Channel D will soon be offering an alternative in the form of an ultra-low impedance SLA battery-driven buffer stage that provides stable, continuous discharge of voltage to the amp. No sags as voltage is pulled off the rails, here. No sir! And with it’s extremely high input (2Mohms) and very low output impedance (less than 36ohms), what it will get you is a happy amp — no more unpleasant edge, harshness or hotness — and no passive preamp required.
Problem #2? Solved.
The buffer will also provide much better gain matching. Not exactly a preamp, per se, but there is some flexibility as you can adjust the level of attenuation on offer: zero (or, “buffering”), -6, -12, -18, -24 and -30dB. What this gross-level of fixed attenuation provides is, well, a buffer. A buffer that will regulate the output of the DAC and allow you to match it to the sensitivity of your speakers. Got horns? Well, your DAC at zero attenuation will blast you out of the room. You’re going to have to turn it down — WAY down. Which mean bye-bye ton-o’-bits. Horns can play softly and sound great, but now, you’re feeding them a really butchered signal from that fancy DAC of yours. BUT! Using the buffer’s fixed-attenuation, say at either -24db or -30dB, means that you can safely use your DAC’s (or Pure Music’s) built-in digital volume controls and not have to toss out anywhere near so many useful, music-creating bits. Got a less sensitive speaker? No problem. Use a different attenuation level. Adjust to taste!
Problem #1? Solved.
The result? More music (literally!) — and better sounding music.

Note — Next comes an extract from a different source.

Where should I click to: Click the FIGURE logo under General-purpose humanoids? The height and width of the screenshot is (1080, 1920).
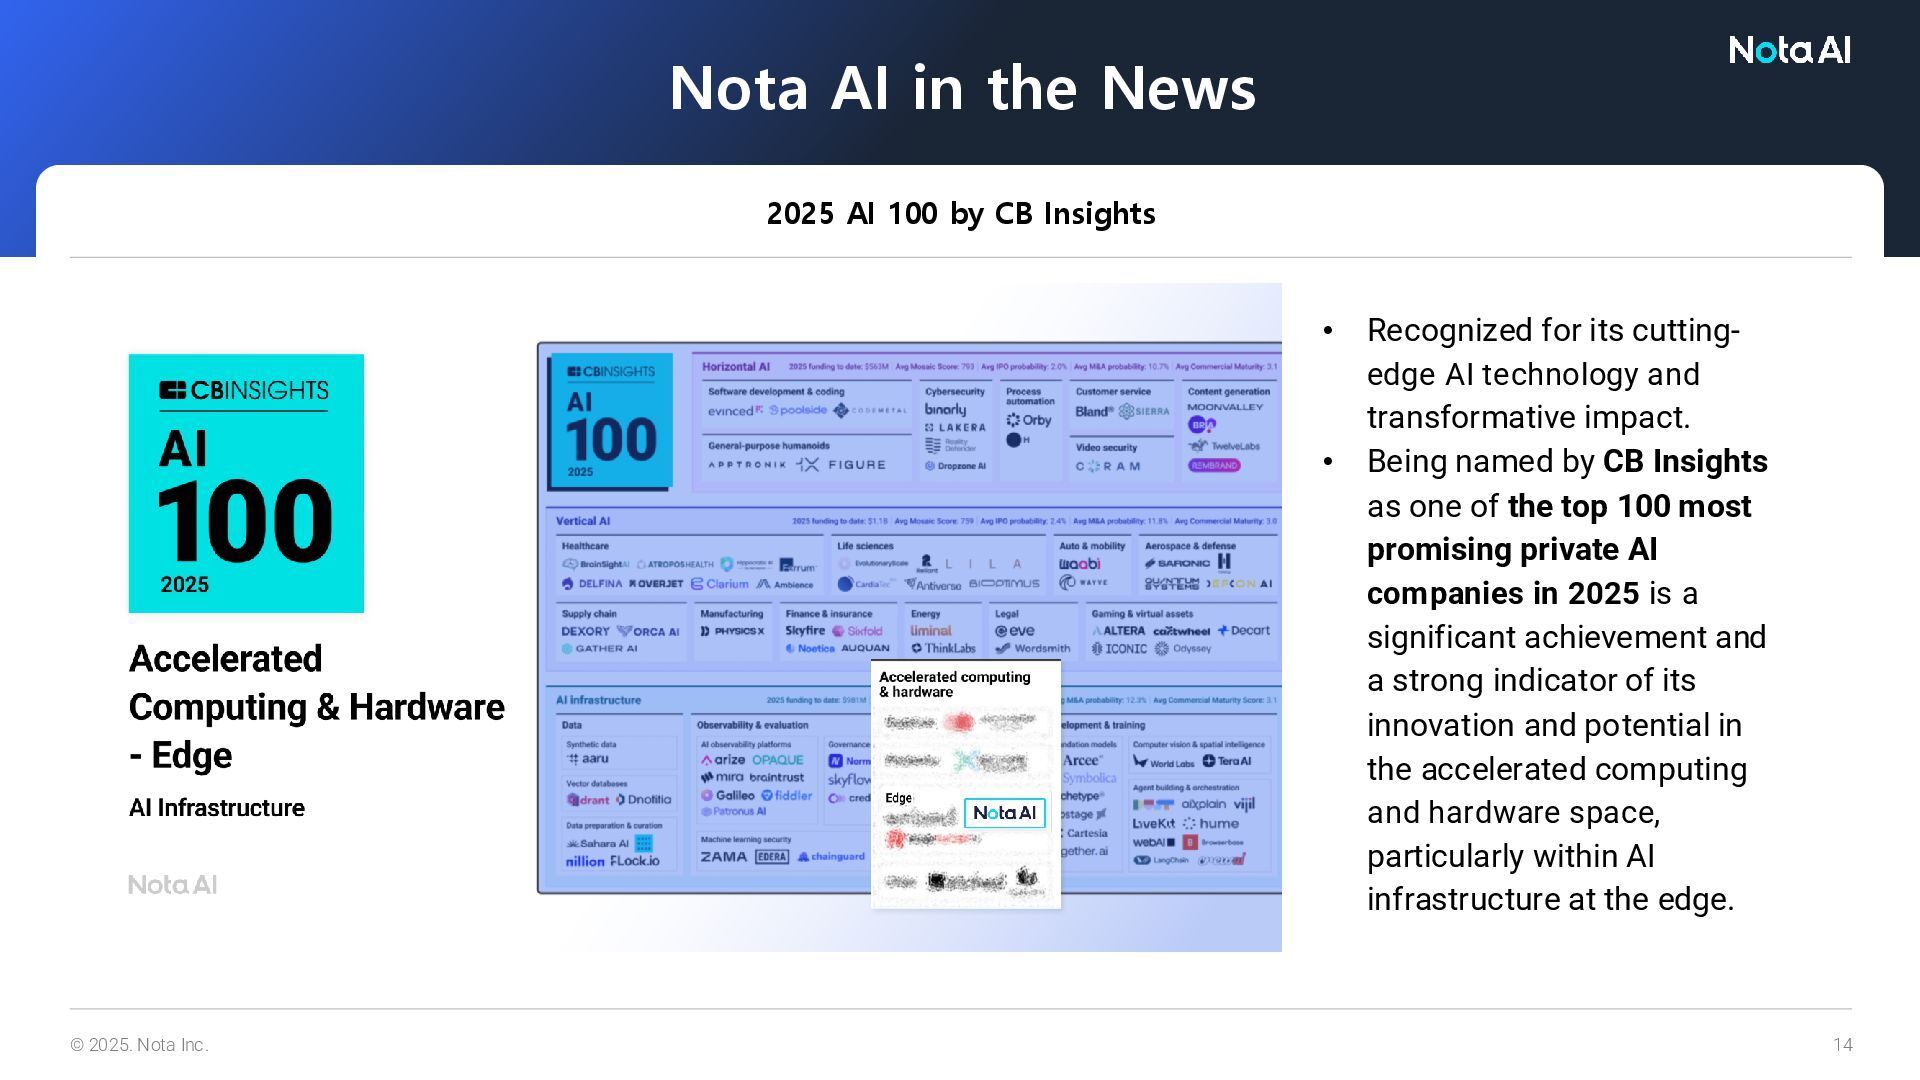(x=855, y=465)

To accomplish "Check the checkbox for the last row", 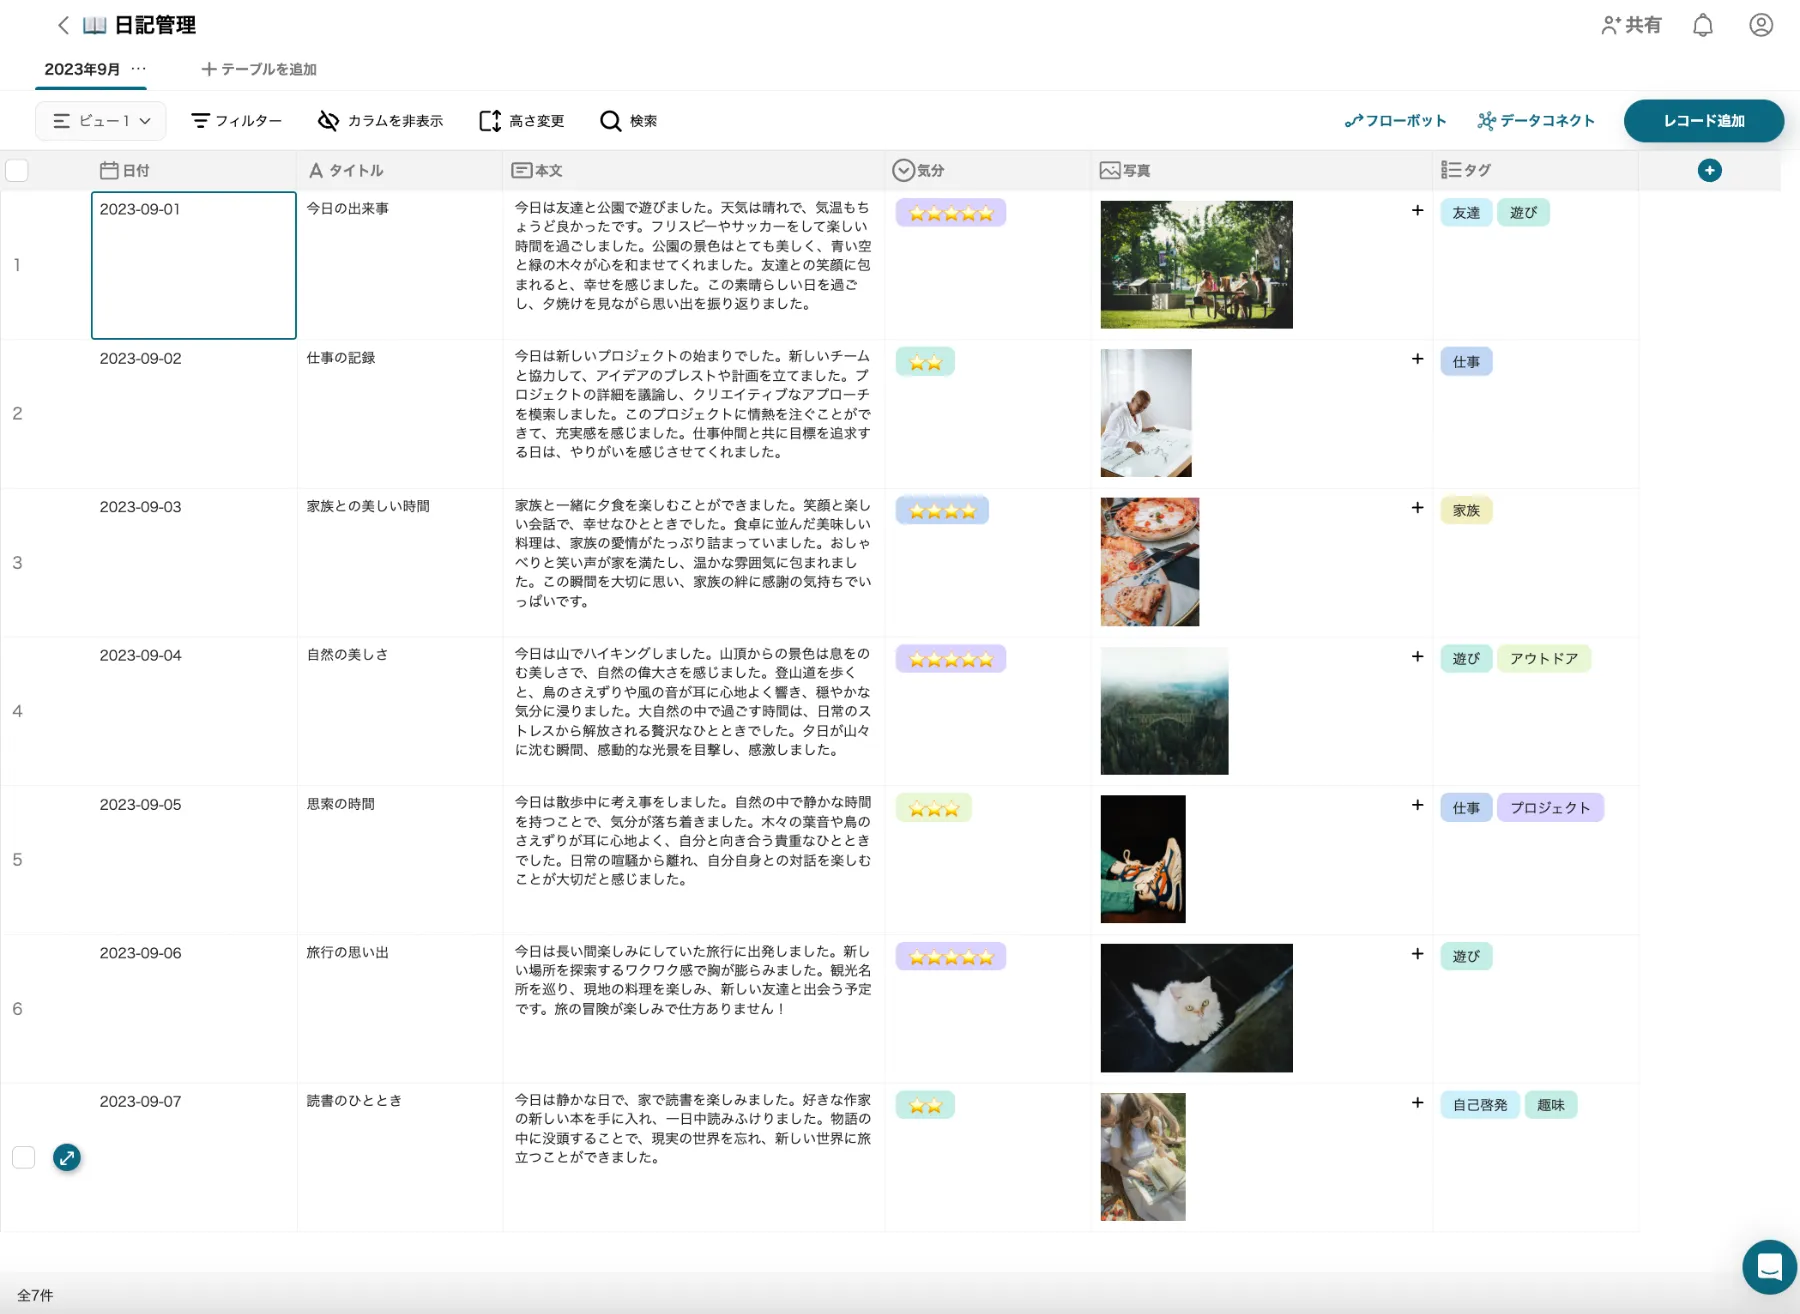I will pos(23,1157).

Charging is automatic. Stop playing for 20 minutes, and the system charges. Start playing, and it switches to discharge. Play time is something like 3 days. Quite a jam session!

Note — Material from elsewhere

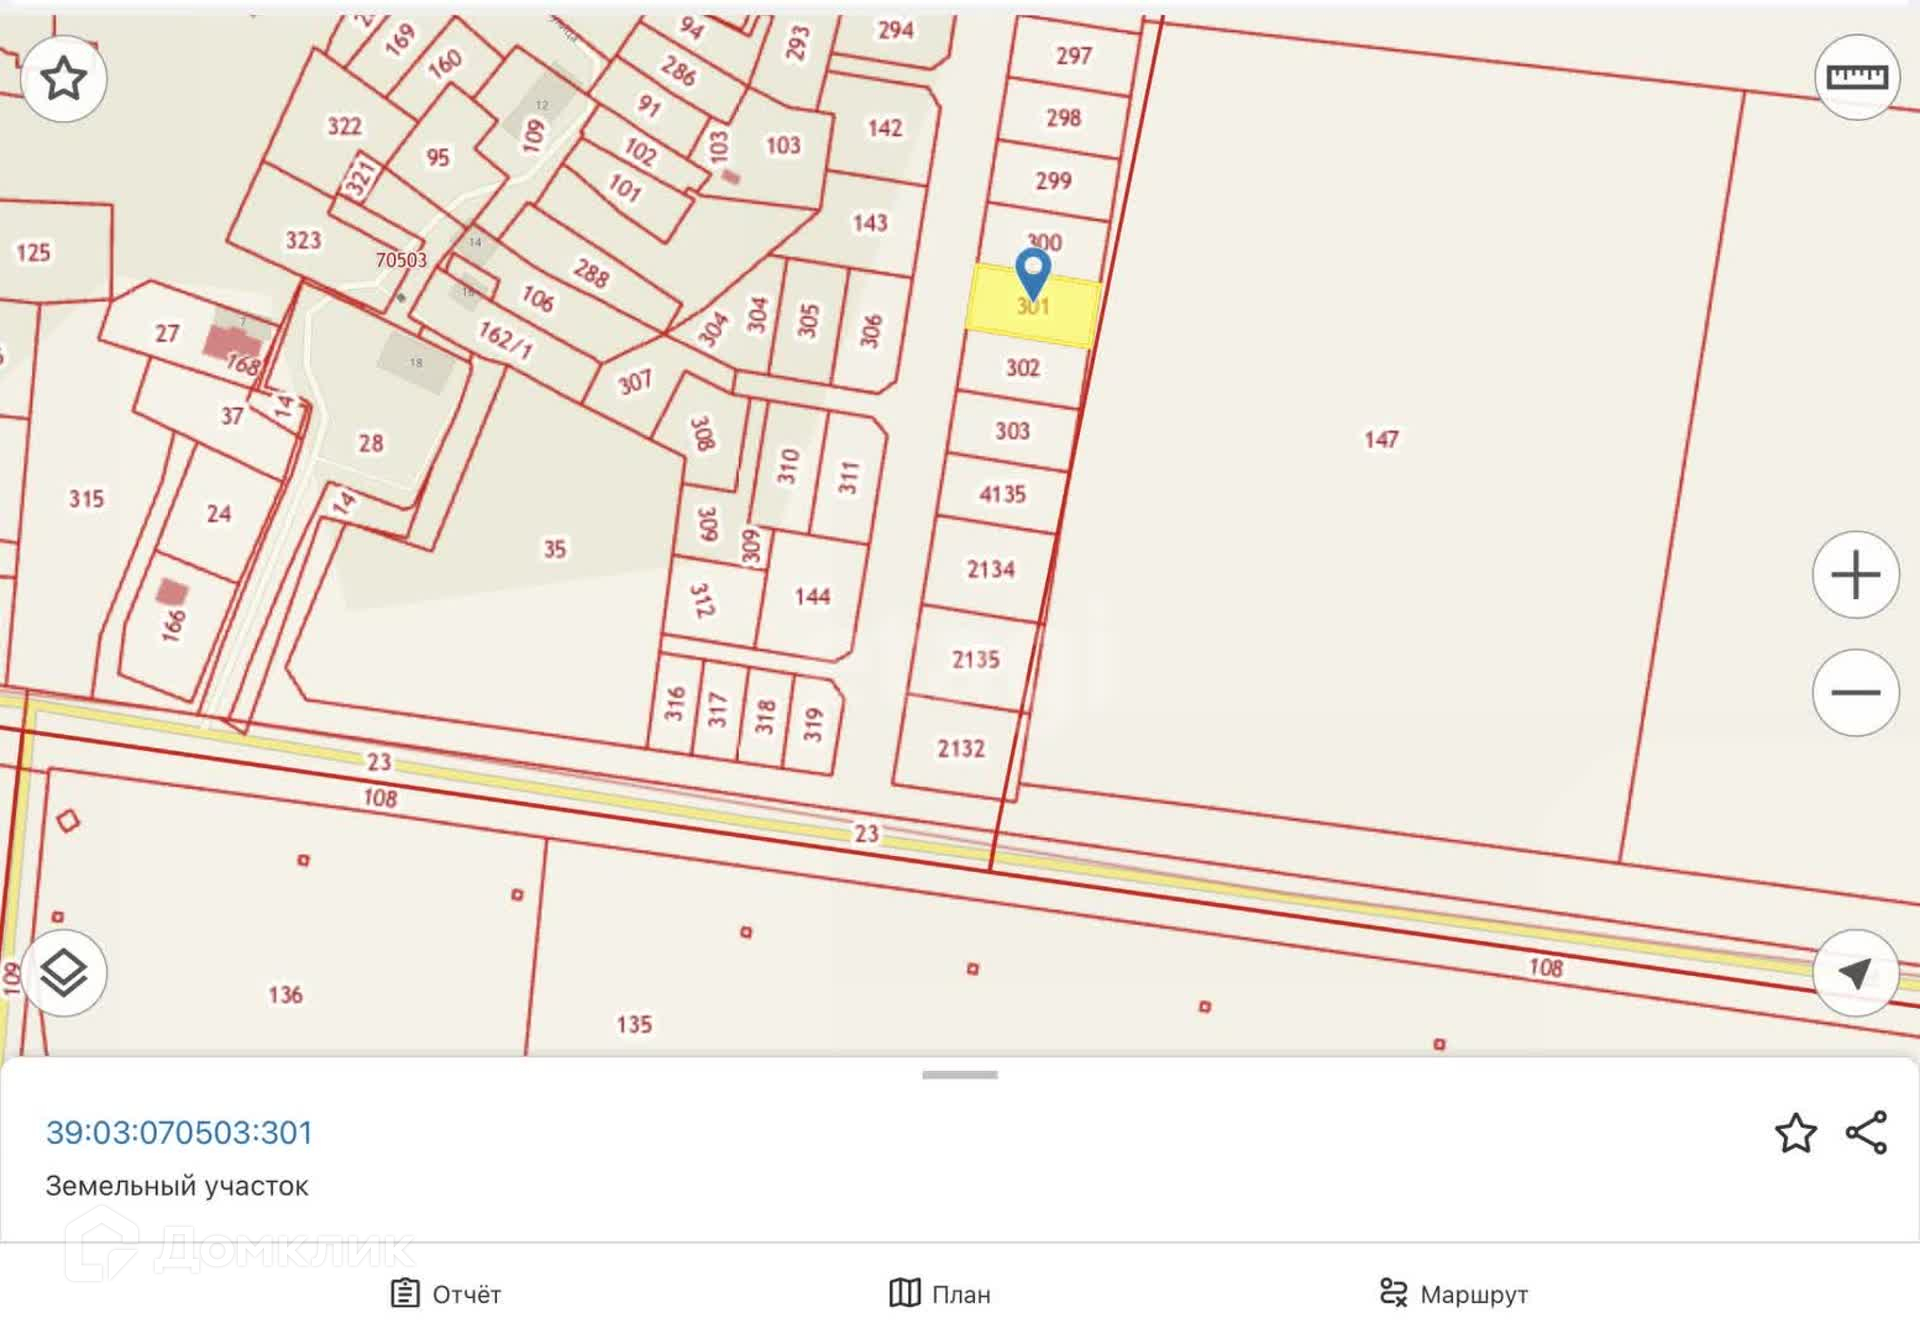Share the selected land parcel
This screenshot has height=1334, width=1920.
tap(1866, 1133)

Called the Seta BUF1, it will go on sale by the end of the summer and should fall around the $1,000 mark. Adjustable attenuation both balanced/XLR and single-ended/RCA for inputs and outputs are standard.

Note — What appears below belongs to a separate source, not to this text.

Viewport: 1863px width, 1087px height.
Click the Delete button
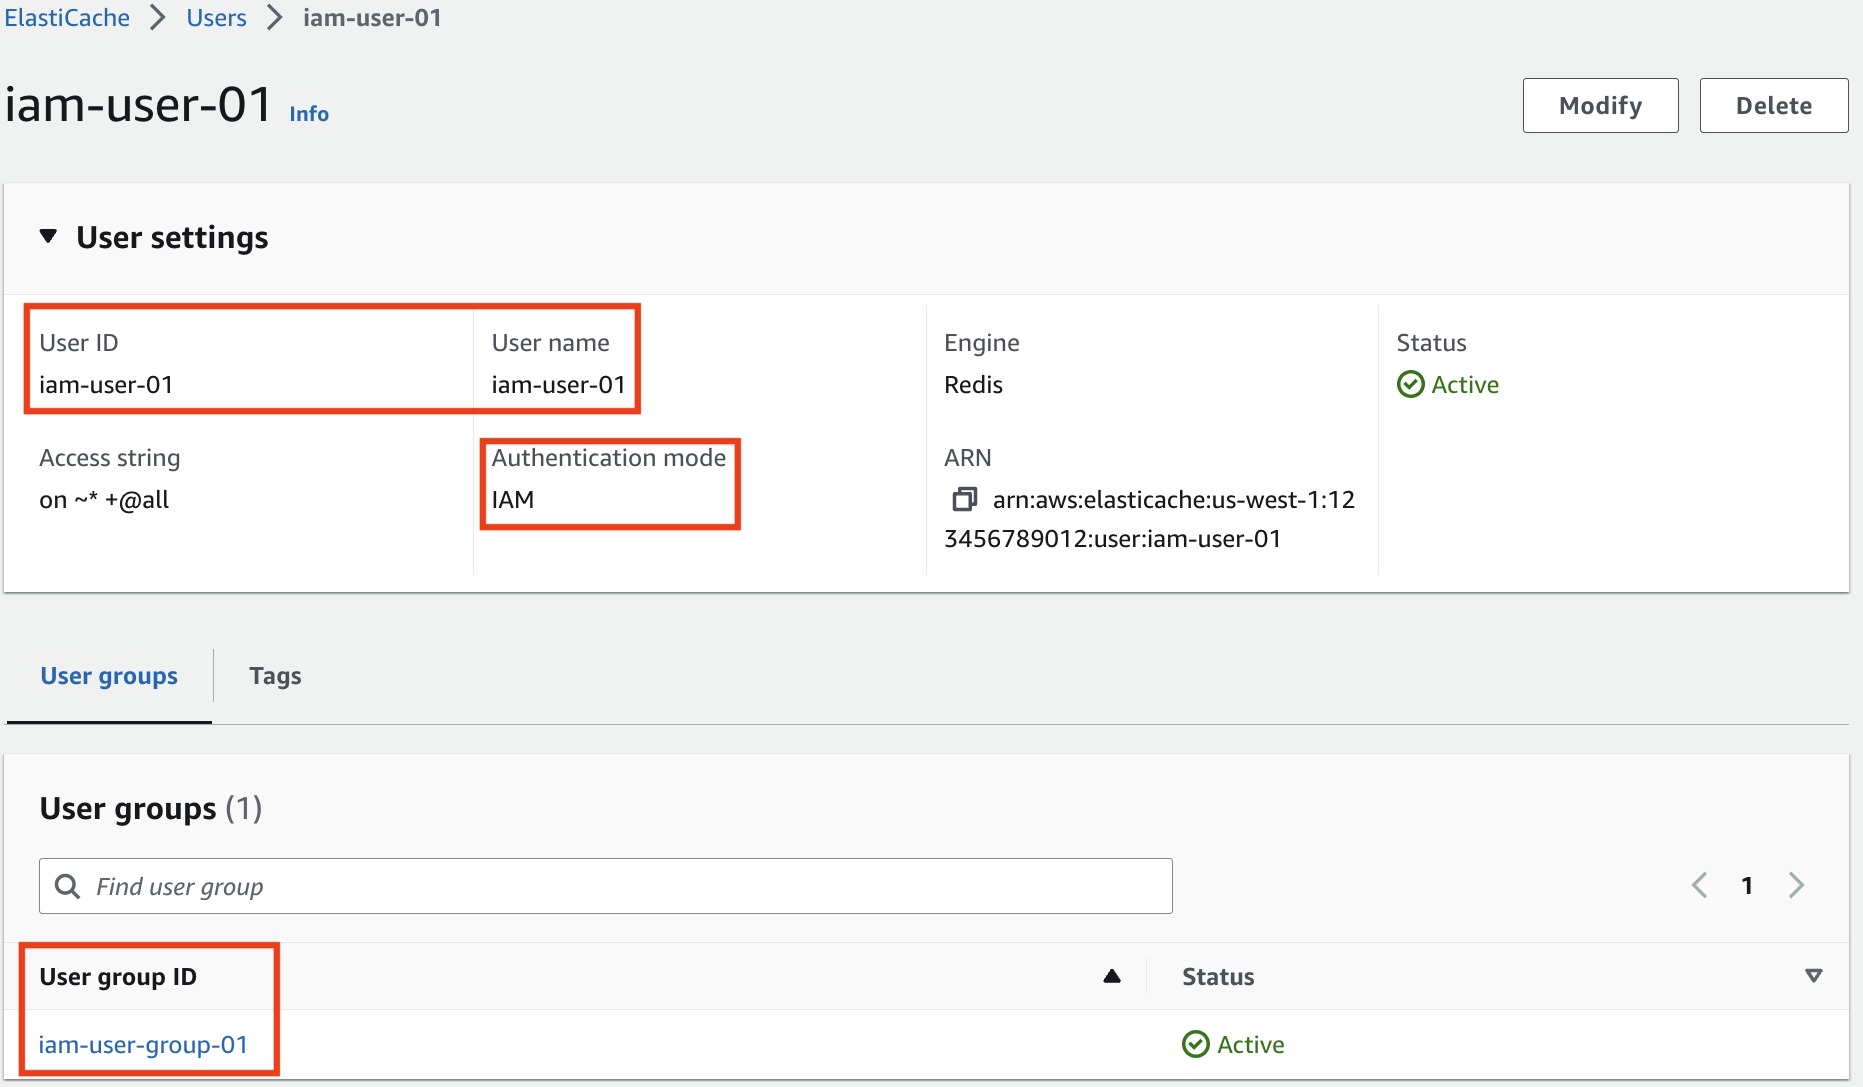click(x=1773, y=105)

I’ve been using Rob Robinson’s marvelous Channel D’s Pure Music playback software for Mac for a year or so now. Like many, I consider it the standard for computer audio. It makes me chuckle a bit that Pure Vinyl is so popular given that I only got into vinyl after I got my start in computer audio (for me, CDs came “first”). But then, we all know that I’m weird. Of course, the audiophile old guard did this exactly the other way ’round, and for those of you that are looking for a way to protect the rather significant investment you might have in your vinyl collection, ripping those albums for computer playback means protecting and preserving that investment, and apparently, quite a lot of you agree.